Agilex™ 7 Power Management User Guide

ID 683373
Date 11/25/2024
Public
Document Table of Contents

5.1.2.4. Fault Management and Error Reporting

The SDM firmware has the capability to detect errors, faults, or warnings in the PMBus throughout the initialization and monitor states. The firmware analyzes any error and puts it into the Error Message Queue (EMQ). During configuration, the CONFIG_STATUS mailbox command notifies you about the error.

In the master mode while running the monitor state, the SDM firmware queries the voltage regulator with a STATUS_BYTE command for every 500 ms. If the value returned from the STATUS_BYTE is not equal to zero, it indicates an error, fault, or warning within the voltage regulator. This firmware reports the error through the EMQ and asserts the SEU_ERROR pin to notify you of this error.

In the slave mode, the SDM firmware asserts the PWRMGT_ALERT signal whenever an error occurs. The external PMBus master has to initiate the ARA flow to handshake with the FPGA to read the error from the firmware.

The STATUS_BYTE Polling

The STATUS_BYTE polling is an optional feature. To change the setting of the STATUS_BYTE polling, refer to the Specifying Power Management and VID Parameters and Option section and Table: Power Management and VID Parameters.

Figure 28. Fault Management and Error Reporting
Note: The polling of the STATUS_BYTE every 500 ms in the master mode is applicable when you select a voltage regulator that has been validated by Altera. If you select "Others" in the Quartus® Prime GUI, the STATUS_BYTE polling is disabled.

The following table shows the error of the STATUS_BYTE based on the return bit.

Table 26.   STATUS_BYTE Error Definition
Command Error Definition
STATUS_BYTE (78h) Bit[7]: Busy, unable to respond
Bit[6]: Off, not enabled
Bit[5]: Output over voltage fault occurred
Bit[4]: Output over current fault occurred
Bit[3]: Input under voltage fault occurred
Bit[2]: Temperature fault or warning occurred
Bit[1]: Communication, memory, or logic fault occurred
Bit[0]: The fault occurred that are not listed above
Each bit set in the STATUS_BYTE indicates a separate error occurring in the voltage regulator. The firmware reports these errors to the EMQ. For example, a value of 0x6 (b'0000_0110) returned from reading the STATUS_BYTE signifies that the voltage regulator has:
  • Communication, memory, or logic fault
  • Temperature fault or warning

Consequently, the firmware creates two separate entries in the EMQ, reflecting each identified error or fault.

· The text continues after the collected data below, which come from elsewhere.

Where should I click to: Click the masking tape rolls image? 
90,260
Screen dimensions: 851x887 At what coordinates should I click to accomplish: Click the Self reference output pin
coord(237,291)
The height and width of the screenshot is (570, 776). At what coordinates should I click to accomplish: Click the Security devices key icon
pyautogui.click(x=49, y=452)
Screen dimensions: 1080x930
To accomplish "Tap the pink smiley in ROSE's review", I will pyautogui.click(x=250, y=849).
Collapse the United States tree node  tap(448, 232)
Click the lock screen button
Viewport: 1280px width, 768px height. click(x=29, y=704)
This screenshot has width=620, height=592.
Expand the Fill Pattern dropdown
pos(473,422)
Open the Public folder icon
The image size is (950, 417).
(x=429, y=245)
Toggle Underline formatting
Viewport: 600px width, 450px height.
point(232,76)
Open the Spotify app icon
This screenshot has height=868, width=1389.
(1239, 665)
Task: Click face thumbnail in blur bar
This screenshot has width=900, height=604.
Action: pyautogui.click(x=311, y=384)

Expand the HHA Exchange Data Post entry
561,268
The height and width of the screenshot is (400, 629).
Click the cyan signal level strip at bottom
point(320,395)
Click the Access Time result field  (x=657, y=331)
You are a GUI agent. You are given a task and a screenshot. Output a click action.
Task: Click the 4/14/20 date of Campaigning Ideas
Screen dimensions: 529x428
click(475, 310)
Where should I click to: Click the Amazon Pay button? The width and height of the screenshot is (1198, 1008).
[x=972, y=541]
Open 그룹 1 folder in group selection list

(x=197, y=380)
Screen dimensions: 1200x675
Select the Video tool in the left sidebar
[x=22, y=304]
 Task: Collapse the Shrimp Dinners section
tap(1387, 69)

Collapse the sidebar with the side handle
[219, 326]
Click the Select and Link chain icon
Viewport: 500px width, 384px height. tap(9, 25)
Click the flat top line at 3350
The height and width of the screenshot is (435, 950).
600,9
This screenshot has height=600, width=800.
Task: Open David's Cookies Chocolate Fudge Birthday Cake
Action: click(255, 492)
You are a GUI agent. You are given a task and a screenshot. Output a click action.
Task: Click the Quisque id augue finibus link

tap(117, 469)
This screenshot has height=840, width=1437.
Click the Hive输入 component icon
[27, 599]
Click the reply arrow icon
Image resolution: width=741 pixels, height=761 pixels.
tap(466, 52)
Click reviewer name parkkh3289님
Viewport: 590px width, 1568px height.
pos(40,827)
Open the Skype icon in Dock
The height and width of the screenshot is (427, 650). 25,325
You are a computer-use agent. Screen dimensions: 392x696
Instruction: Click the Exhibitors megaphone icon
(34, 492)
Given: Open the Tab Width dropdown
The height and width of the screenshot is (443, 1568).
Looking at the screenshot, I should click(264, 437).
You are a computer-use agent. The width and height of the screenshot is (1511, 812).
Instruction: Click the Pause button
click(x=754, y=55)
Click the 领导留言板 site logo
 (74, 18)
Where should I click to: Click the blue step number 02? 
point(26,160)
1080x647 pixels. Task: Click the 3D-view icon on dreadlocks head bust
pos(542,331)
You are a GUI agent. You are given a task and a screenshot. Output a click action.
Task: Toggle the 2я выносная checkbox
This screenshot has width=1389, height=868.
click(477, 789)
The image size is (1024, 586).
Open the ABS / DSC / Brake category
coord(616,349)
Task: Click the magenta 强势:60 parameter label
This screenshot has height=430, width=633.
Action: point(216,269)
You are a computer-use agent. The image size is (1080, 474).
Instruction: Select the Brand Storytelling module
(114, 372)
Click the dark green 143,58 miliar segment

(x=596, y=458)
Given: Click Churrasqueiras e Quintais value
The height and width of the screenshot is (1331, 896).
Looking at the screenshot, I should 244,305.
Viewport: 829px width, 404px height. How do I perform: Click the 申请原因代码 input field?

The Importance of Safety Limit Settings in the Voltage Regulator

You must program non-volatile memory (NVM) in the voltage regulator correctly to ensure the error flag is not asserted incorrectly for the expected operating condition.

For Agilex™ 7 SmartVID devices, VCC and VCCP operate within the 0.70 V to 0.90 V voltage range. The following is an example of settings that works for this voltage range. You may revise the settings based on your system requirements.

VOUT_OV_WARN_LIMIT to VID_MAX 927mV
VOUT_OV_FAULT_LIMIT to VID_MAX 930mV
VOUT_MAX to VID_MAX 950mV
VOUT_UV_WARN_LIMIT to VID_MIN 690mV
VOUT_UV_FAULT_LIMIT to VID_MIN 680mV

Limit should be wider or larger than the expected operating conditions, but within the absolute maximum rating for the device. For more information, refer to the Agilex™ 7 FPGAs and SoCs Device Data Sheet: F-Series and I-Series .